Monday, 01 October 2018 12:42

Labour reforms in Costa Rica leading to increase in employment litigation

It is anticipated ‘one or two’ global firms will take the step of opening offices in Central America, with data protection and technology driving demand for legal services
 

Tomas Nassar webRecent labour law reforms in Costa Rica has led to an increase in employment litigation, according to Tomás Nassar, senior partner at Central American law firm Nassar Abogados. The reforms, which came into effect earlier this year, have had a significant impact in that it has meant changes to approximately half of the country’s labour code, including aspects related to collective bargaining as well as laws governing the employer-employee relationship. Consequently, it is vital that clients have a clear understanding of how these changes could impact on how they do business in Costa Rica, Nassar says.

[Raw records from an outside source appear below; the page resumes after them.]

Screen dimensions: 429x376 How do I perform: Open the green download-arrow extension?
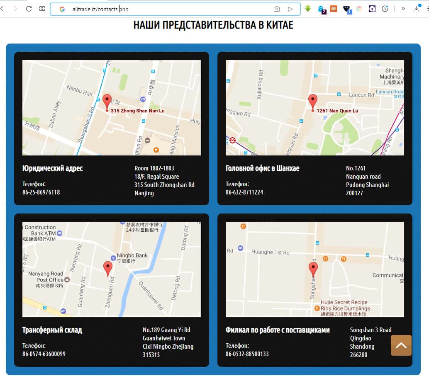coord(307,8)
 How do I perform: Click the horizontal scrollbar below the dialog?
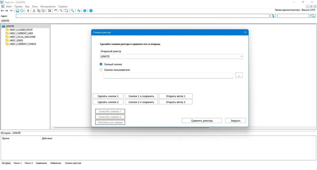(132, 128)
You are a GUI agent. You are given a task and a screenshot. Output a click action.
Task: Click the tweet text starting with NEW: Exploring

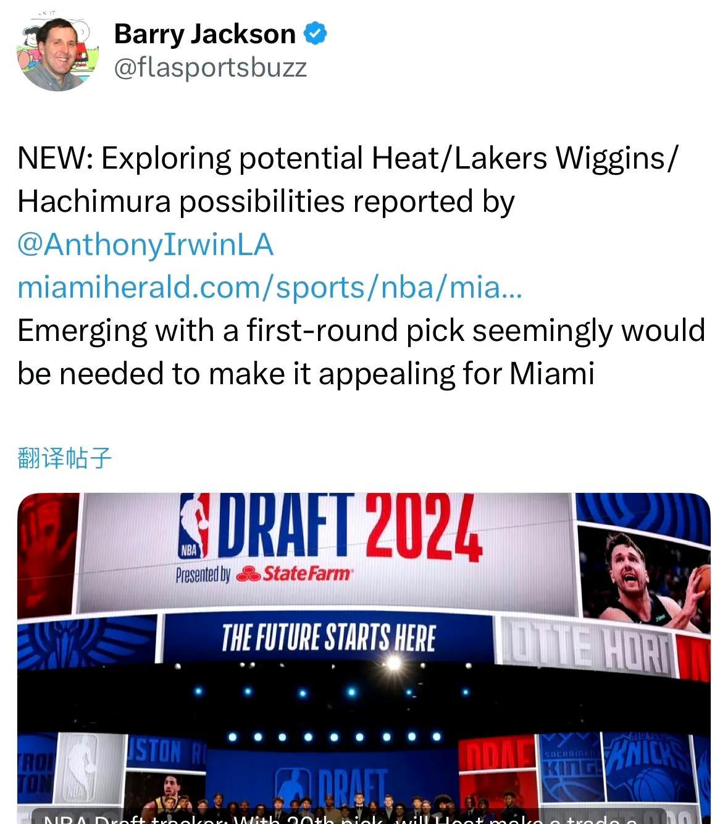[348, 179]
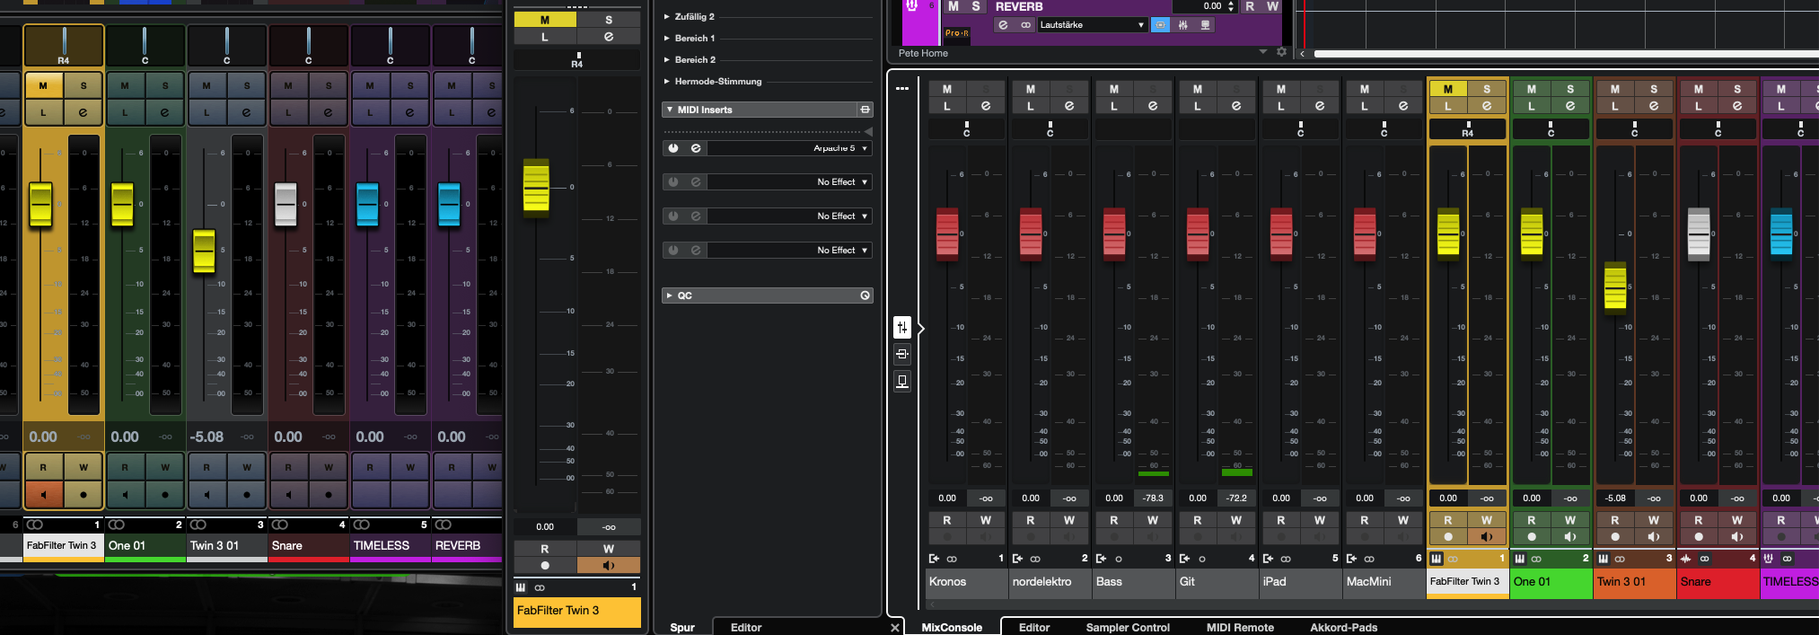Open the Akkord-Pads tab
This screenshot has width=1819, height=635.
pyautogui.click(x=1343, y=627)
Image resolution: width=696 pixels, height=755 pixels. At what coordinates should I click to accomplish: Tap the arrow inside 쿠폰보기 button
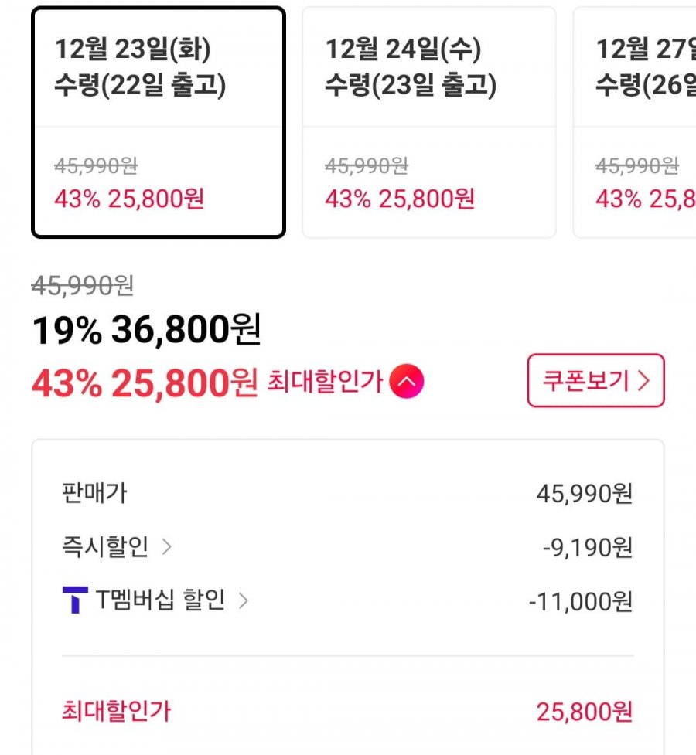[643, 381]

With regard to the wider Central American region – which has a population of more than forty million people across Costa Rica, El Salvador, Guatemala, Honduras, Nicaragua, as well as Belize and Panama – there are a wide range of business opportunities on offer, which in turn, are generating significant work for law firms, Nassar says. Countries with skilled labour forces, a strong rule of law and stable economies attract significant investment and this leads to high demand for legal services. Nassar also notes that “non-traditional” areas such as data protection, telecommunications and technology are becoming increasingly important in Central American markets and this is also creating new opportunities for law firms. “There is a significant increase in demand for legal services in areas such as environmental law, compliance and regulatory matters,” he adds. Besides Costa Rica, Panama is another country where there has been an increase in international trade and this means demand for corporate lawyers is on the rise.

Creative thinking
According to Nassar, in order to be able to take advantage of such opportunities, law firms in the region must partner with clients and develop an in-depth understanding of the clients’ business and treat it “as if it were their own” in order to be able to provide comprehensive, fast, ethical advice, while offering a legal product that has a “true tangible added value for the client”. He adds that law firms should also “align their personnel with their values and objectives” and encourage creative and innovative thinking in the search for solutions for clients. However, the political and economic environment can be a challenge when advising clients, according to Nassar, and consequently, a “comprehensive and integrated approach that involves addressing the legal issues of clients from a business perspective is fundamental”.

‘Passionate about work’
Nassar Abogados has sought to make its practice groups homogeneous across its five offices in Central America, with the aim of developing a pan-regional service in order to ensure that the firms’ clients have the “same level of satisfaction when working with any of our offices”, explains Nassar. He adds that he believes the firm’s success is due to the “commitment of a team that is passionate about their work and that translates into ensuring the client receives services of a high quality, which are timely and uniform in each jurisdiction where the firm provides services.” Nassar continues: “For many law firms it is a challenge to set up a structure that fits all these aspects.”

Global firms arriving?
Legal markets around the world have undergone a profound transformation and Central America is no exception. “We believe that more local firms will be interested in expanding their operations in Central America and, as has been the case recently in other jurisdictions in Latin America, new boutique firms will be established, some as a result of the departure of senior associates from more established law firms,” Nassar says. Likewise, Nassar expects at least one or two more global firms to open offices in Central America in the short to medium-term.

New office openings?
Nassar says there is a possibility that his law firm could expand and open more offices in response to client demands. He adds: “As we strive to be the law firm of preference for our clients, we constantly evolve and expand in order to be a strategic ally of our clients – as it happens, some of our most important clients have invited us to establish operations in two additional jurisdictions and we are evaluating it.”